Coinciding with Willie Nelson's revelation that "Cowboys are Frequently, Secretly (Fond of Each Other)," as noted by the Fix, the New York Times' Kelefa Sanneh searches for some closeted liberalism in the world of mainstream country. Citing Merle Haggard's "Rebuild America First" -- with its "Let's get out of Iraq/And get back on the track" lyric -- Sanneh contends that behind the flag-waving façade, the politics of country music are less easy to pin down than blue-staters might imagine. Pointing out that even liberals can find something to cheer in Gretchen Wilson's redneck manifesto "Politically Uncorrect," Sanneh offers alternative readings of some of the more overtly conservative country hits, including Alan Jackson's "Where Were You (When the World Stopped Turning)" -- which he calls "an eloquent expression of sadness." Sadness, and not being able to tell "the difference in I-raq and I-ran."
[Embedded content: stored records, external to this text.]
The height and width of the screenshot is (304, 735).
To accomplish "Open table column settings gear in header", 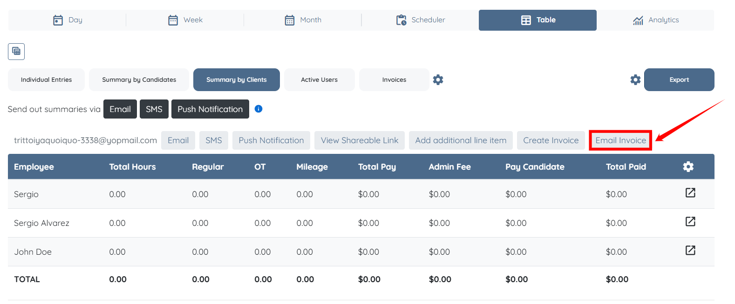I will 688,166.
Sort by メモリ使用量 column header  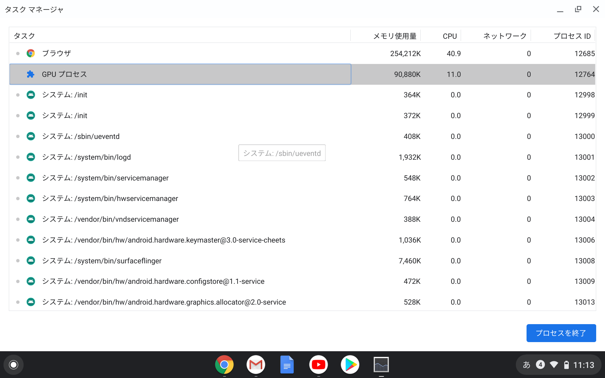tap(395, 36)
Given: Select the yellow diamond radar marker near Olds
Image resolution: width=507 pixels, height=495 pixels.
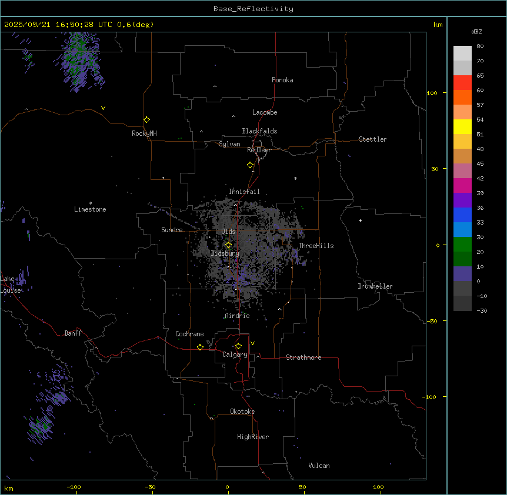Looking at the screenshot, I should 228,245.
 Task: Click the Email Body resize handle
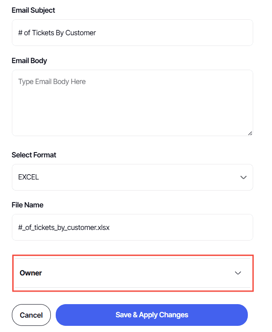point(250,133)
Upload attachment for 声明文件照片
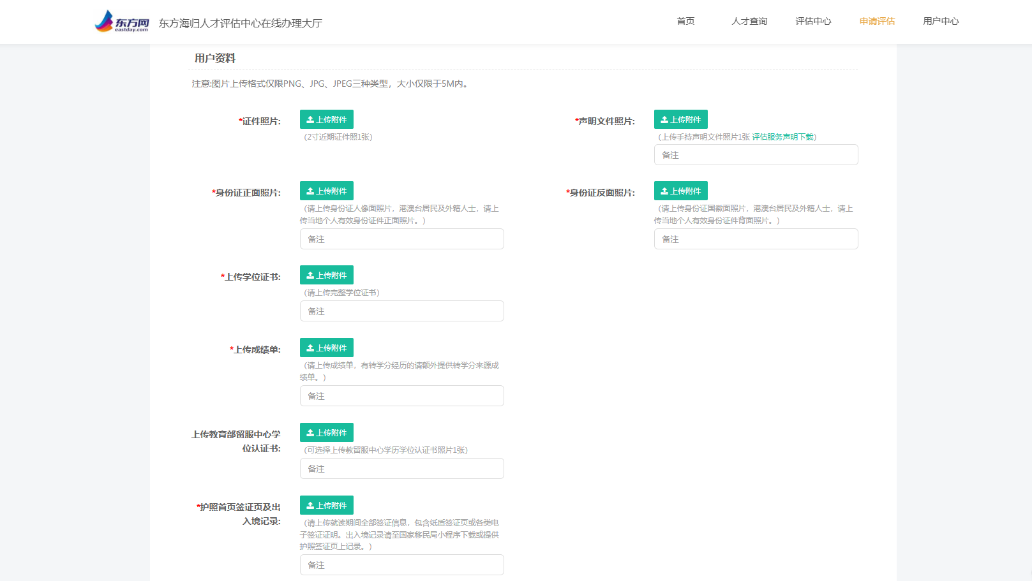 680,120
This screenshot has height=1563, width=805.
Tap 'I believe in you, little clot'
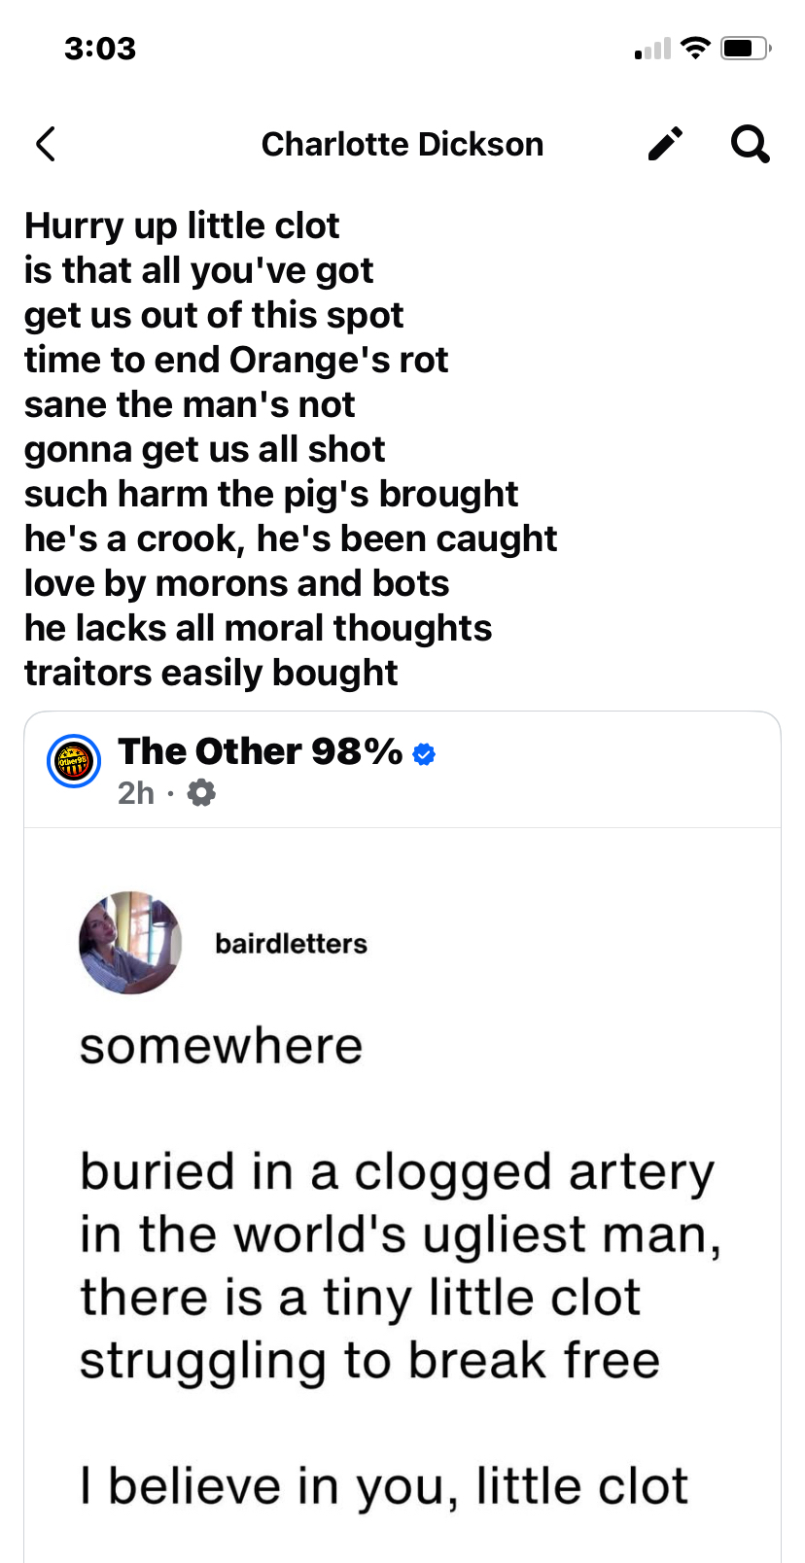click(384, 1486)
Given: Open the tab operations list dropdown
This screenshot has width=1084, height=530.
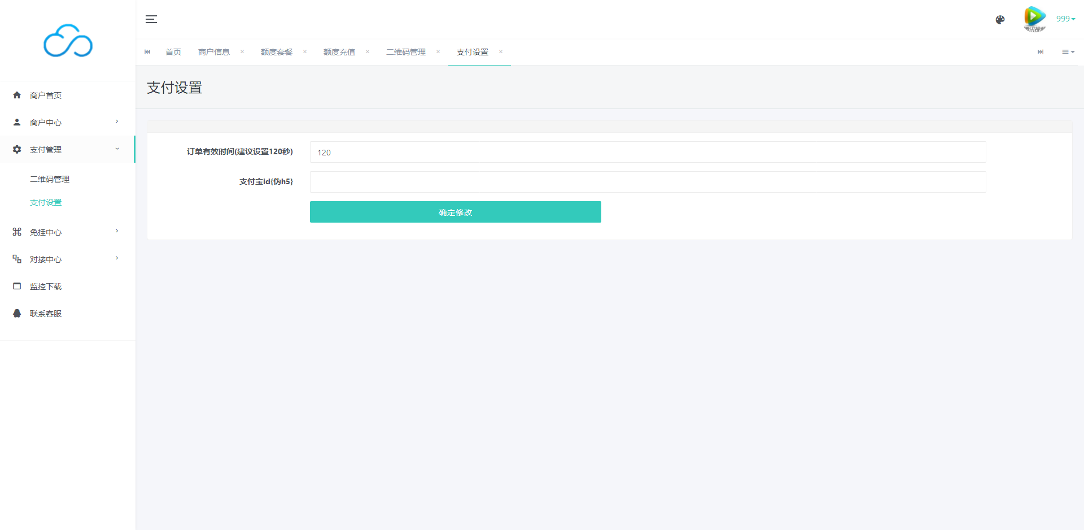Looking at the screenshot, I should click(x=1068, y=52).
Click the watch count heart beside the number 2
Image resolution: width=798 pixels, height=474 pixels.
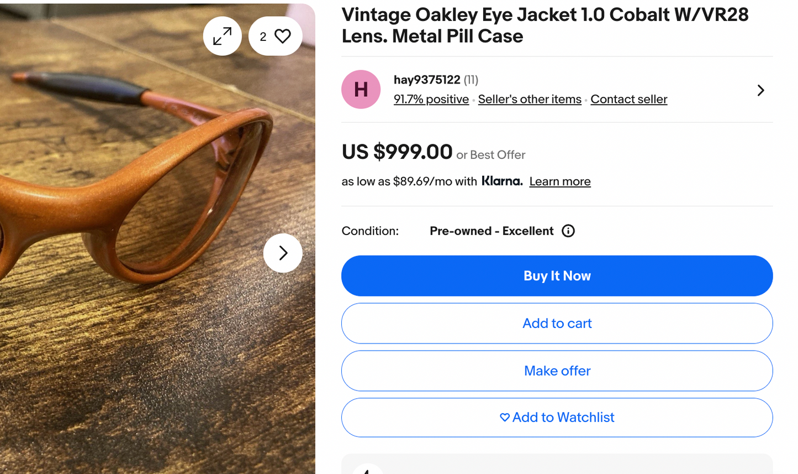point(283,35)
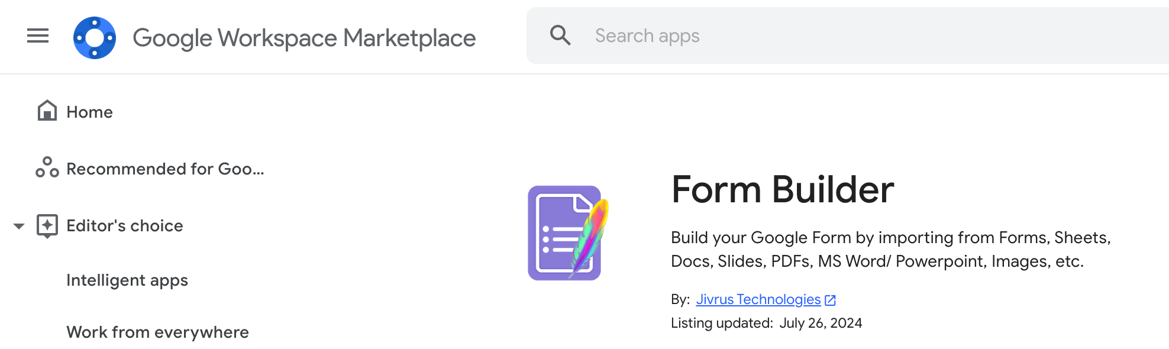Collapse the Editor's choice section arrow
1169x349 pixels.
point(19,226)
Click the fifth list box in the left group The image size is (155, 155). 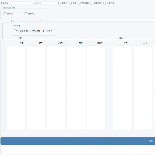[96, 88]
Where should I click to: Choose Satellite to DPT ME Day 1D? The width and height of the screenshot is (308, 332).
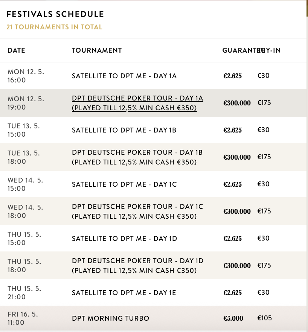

Good news, meanwhile, for those who prefer their political pop dressed in a socialist T-shirt instead of cloaked in the Stars and Stripes: North Carolina-based label Yep Roc is in the process of reissuing Billy Bragg's back catalog, beginning with his first four albums of gritty folk-punk and wry love songs (plus newly compiled bonus tracks). At Amazon, the man himself selects some albums by other musicians that he thinks we might like -- offering this dead-on appreciation of the unique appeal of Northern Californian songbird Joanna Newsom: "She sings like no one else and her songs are ripe with gothic imagery. And she plays the harp. How great is that?" (Via Chromewaves)
Finally, Britain's rather more low-key answer to the Grammys -- the Brits -- took place Wednesday. With few "What were they thinking?" collaborations and even fewer surprises than its American cousin, the Brits awarded nouveau Brit poppers the Kaiser Chiefs the big prizes (best British group, live act and rock act), along with dreary acoustic balladeer James Blunt (best pop act and British male solo artist). Kanye West added to his middling Grammy haul with the award for best international male, while Madonna took home best international female. Green Day grabbed statues for best international album and group, while Curious George singer Jack Johnson had a double success with best international breakthrough artist at the Brits -- and worst international male solo artist at the rather less prestigious Naomi Awards, which were also announced on Wednesday. The Brit for outstanding contribution to music went to former Jam and Style Council frontman Paul Weller. Weller is a contentious figure -- once a thrilling firebrand of a performer, he has evolved into a byword for trad-rock values. The Guardian laments the decision to laud this most white and male of artists in its commentary on the awards, while the Independent delivers gushing appraisals of Weller's musical influence, his fashion sense, his live performances and even his choice of guitar.